Dietary energy density and adiposity: Employing bias adjustments in a meta-analysis of prospective studies
1 Medical Research Council Human Nutrition Research, Cambridge, UK
2 Medical Research Council Biostatistics Unit, Cambridge, UK
3 Medical Research Council Epidemiology Unit, Cambridge, UK
BMC Public Health 2011, 11:48 doi:10.1186/1471-2458-11-48Published: 22 January 2011
Dietary studies differ in design and quality making it difficult to compare results. This study quantifies the prospective association between dietary energy density (DED) and adiposity in children using a meta-analysis method that adjusts for differences in design and quality through eliciting and incorporating expert opinion on the biases and their uncertainty.
Six prospective studies identified by a previous systematic literature search were included. Differences in study quality and design were considered respectively as internal and external biases and captured in bias checklists. Study results were converted to correlation coefficients; biases were considered either additive or proportional on this scale. The extent and uncertainty of the internal and external biases in each study were elicited in a formal process by five quantitatively-trained assessors and five subject-matter specialists. Biases for each study were combined across assessors using median pooling and results combined across studies by random-effects meta-analysis.
The unadjusted combined correlation between DED and adiposity change was 0.06 (95%CI 0.01, 0.11; p = 0.013), but with considerable heterogeneity (I2 = 52%).

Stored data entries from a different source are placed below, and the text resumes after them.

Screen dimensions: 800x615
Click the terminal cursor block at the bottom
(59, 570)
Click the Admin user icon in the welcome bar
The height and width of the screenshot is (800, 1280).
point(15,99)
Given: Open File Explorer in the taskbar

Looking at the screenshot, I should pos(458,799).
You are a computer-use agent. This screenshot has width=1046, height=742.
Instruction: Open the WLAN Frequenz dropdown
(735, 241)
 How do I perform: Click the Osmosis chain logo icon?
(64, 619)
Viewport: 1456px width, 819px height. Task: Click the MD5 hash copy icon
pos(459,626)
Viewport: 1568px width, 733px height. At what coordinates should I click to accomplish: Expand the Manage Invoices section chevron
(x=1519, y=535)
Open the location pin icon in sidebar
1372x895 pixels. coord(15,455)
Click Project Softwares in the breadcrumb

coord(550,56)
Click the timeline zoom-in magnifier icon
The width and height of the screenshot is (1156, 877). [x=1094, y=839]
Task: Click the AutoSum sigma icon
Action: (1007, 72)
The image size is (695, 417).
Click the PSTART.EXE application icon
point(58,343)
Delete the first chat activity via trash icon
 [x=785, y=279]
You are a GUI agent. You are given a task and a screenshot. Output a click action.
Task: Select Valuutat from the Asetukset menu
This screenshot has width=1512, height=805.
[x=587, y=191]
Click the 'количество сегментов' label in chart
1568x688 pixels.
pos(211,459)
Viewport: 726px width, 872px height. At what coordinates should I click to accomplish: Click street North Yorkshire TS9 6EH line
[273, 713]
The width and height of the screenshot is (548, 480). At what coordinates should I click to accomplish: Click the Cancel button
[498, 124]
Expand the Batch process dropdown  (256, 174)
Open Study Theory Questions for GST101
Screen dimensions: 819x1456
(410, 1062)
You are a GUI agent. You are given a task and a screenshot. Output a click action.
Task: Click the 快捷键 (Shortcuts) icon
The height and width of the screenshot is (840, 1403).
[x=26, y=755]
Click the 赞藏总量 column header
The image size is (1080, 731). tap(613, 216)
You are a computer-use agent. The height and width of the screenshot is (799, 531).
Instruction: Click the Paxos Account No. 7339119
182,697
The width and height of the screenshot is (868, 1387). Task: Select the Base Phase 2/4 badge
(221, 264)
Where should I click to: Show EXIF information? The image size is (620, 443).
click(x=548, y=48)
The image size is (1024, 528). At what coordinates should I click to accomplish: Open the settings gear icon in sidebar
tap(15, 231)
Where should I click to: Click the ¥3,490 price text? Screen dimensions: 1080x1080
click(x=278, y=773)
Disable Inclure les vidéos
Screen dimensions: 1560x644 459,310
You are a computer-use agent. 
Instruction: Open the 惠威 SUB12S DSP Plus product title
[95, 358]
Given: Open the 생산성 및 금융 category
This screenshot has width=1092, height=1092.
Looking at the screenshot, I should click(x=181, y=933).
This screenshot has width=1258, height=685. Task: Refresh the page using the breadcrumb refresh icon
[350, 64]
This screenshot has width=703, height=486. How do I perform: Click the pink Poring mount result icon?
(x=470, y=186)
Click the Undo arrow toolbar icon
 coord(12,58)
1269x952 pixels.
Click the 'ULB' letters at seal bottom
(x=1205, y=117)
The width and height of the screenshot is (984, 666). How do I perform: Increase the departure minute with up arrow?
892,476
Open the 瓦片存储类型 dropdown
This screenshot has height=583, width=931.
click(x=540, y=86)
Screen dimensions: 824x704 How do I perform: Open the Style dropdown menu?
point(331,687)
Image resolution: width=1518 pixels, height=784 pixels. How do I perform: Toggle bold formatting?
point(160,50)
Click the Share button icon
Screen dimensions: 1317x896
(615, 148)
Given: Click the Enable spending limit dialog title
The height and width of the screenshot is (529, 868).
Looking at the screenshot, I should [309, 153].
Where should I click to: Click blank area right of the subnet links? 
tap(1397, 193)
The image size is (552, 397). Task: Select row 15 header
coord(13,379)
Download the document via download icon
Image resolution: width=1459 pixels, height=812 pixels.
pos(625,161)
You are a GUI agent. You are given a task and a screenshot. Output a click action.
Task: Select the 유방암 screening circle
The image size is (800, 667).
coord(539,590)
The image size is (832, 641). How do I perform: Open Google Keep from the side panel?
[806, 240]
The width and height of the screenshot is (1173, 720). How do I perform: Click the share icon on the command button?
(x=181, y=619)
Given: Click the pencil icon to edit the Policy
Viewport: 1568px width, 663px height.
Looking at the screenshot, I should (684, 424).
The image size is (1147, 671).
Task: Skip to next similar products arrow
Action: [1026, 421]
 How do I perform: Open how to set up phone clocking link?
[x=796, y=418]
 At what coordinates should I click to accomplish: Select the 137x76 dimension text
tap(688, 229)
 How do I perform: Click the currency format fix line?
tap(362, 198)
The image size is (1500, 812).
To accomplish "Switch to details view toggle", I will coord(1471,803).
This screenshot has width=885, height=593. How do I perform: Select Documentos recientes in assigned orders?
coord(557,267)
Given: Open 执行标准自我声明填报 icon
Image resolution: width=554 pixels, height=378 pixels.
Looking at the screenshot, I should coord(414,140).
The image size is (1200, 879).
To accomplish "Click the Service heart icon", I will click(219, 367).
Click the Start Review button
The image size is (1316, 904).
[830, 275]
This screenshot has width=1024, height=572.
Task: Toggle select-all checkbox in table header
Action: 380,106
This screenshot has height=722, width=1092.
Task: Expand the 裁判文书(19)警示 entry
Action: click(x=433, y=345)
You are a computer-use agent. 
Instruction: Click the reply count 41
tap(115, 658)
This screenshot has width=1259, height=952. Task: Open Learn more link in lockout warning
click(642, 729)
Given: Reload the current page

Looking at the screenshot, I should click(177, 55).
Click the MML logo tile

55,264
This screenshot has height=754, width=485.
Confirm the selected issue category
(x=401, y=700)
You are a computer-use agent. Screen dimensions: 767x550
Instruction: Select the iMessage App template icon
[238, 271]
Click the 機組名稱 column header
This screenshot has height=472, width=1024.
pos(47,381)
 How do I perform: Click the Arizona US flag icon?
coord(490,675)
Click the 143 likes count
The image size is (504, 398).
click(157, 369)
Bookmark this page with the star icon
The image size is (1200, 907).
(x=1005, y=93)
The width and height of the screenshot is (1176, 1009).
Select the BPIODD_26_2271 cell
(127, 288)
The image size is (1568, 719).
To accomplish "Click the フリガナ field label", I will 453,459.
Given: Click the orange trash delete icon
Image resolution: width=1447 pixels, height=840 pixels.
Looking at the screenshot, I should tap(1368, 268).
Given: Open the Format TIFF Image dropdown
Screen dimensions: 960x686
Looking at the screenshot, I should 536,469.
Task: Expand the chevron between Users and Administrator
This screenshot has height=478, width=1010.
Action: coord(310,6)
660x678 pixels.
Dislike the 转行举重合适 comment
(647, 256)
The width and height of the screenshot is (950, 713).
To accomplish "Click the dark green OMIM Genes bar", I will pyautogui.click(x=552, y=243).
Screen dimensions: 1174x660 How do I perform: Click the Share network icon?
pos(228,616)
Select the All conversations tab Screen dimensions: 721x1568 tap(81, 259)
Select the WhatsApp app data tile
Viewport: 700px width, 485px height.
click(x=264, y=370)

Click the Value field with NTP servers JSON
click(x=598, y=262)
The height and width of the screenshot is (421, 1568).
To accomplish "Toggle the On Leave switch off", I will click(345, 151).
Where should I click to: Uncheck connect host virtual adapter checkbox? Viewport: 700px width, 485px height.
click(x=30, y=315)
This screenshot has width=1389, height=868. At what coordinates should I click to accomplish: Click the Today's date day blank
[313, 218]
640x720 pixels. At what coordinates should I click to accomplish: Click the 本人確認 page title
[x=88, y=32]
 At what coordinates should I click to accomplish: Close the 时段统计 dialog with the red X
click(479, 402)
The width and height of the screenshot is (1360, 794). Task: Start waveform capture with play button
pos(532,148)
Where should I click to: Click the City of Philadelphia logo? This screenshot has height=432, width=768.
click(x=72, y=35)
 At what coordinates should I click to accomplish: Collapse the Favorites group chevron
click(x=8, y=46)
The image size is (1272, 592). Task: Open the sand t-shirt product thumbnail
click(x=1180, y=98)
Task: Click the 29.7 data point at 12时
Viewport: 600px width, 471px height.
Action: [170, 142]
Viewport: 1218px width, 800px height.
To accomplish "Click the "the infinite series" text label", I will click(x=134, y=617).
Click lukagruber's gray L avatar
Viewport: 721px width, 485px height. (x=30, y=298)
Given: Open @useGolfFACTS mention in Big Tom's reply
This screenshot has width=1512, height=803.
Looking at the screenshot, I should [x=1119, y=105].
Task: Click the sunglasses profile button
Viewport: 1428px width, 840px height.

After bias-adjustment the pooled correlation was 0.17 (95%CI - 0.11, 0.45; p = 0.24), and the studies were apparently compatible (I2 = 0%).
This method allowed quantitative synthesis of the prospective association between DED and adiposity change in children, which is important for the development of evidence-informed policy. Bias adjustment increased the magnitude of the positive association but the widening confidence interval reflects the uncertainty of the assessed biases and implies that higher quality studies are required.